Historic Place in Hawaii County, Hawaii

Keāhole Point is the westernmost point of the island of Hawaiʻi. The Kona International Airport was moved here from directly north of the town of Kailua-Kona in 1970, when the previous smaller airstrip was converted into the Old Kona Airport State Recreation Area. The name comes from Ke ʻāhole since the ʻāhole fish (Kuhlia sandvicensis) was found nearby.

Between the airport and the coast lies the Natural Energy Laboratory of Hawaii. Most of the land was formed in 1801 by the Huʻehuʻe lava flow from Hualālai. This flow extended the shoreline out an estimated 1 mile, adding some 4 km^{2} of land to the island. The southern part of this point is sometimes referred to as Kalihi Point.

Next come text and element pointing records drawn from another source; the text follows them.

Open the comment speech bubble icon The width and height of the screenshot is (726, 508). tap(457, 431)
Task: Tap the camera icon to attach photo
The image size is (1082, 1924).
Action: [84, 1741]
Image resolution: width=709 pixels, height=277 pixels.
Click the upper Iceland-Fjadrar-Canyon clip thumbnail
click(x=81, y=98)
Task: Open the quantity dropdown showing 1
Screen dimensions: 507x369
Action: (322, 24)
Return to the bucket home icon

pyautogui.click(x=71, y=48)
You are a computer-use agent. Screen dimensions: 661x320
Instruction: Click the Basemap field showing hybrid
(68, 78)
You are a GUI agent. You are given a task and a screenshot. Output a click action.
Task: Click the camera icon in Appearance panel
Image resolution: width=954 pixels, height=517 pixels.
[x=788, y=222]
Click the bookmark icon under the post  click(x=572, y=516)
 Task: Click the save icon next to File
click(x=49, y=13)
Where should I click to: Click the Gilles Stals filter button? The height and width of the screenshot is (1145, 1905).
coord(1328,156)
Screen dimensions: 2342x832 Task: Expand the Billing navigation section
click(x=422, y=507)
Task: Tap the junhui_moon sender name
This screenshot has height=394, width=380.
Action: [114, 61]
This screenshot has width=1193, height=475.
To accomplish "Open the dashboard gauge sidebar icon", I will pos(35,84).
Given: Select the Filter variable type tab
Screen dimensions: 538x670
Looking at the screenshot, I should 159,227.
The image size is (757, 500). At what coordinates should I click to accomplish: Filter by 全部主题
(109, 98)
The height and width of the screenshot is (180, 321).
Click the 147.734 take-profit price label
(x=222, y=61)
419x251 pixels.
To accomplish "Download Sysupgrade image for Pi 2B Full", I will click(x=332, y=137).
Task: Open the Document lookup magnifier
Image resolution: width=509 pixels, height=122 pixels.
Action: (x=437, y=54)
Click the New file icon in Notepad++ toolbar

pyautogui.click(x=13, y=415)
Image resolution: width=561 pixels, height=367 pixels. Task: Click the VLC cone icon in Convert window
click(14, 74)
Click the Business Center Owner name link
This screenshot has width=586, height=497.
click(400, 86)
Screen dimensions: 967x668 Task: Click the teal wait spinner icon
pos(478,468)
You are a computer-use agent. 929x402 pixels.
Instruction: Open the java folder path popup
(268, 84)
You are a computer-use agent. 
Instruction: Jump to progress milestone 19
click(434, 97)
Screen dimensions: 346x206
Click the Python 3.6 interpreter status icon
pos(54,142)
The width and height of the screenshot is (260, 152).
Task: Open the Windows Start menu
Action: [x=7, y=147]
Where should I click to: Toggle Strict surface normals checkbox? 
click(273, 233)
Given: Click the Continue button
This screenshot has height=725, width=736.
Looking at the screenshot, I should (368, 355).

The Ahupuaʻa (ancient name of the community in this area) was Kalaoa, still used by the census.
The site includes a house platform, a walled enclosure, a debris pile with volcanic glass and marine shells, and a larger wall.
Probably the home of a common family, an excavation in 1975 estimated occupation from about 1500 to 1800.
On January 14, 1989, the Kalaoa Permanent House Site was put on the state register of historic places as site number 10-27-10,205. On November 21, 1992, it was added to the National Register of Historic Places as site number 92001552. It was described as site 81 in a 1930 survey by Reinecke, and site 8 in a 1975 survey by Rosendahl & Kirch, and site HA-D15-12 on a state survey. Just south of this area is the area known as Oʻoma.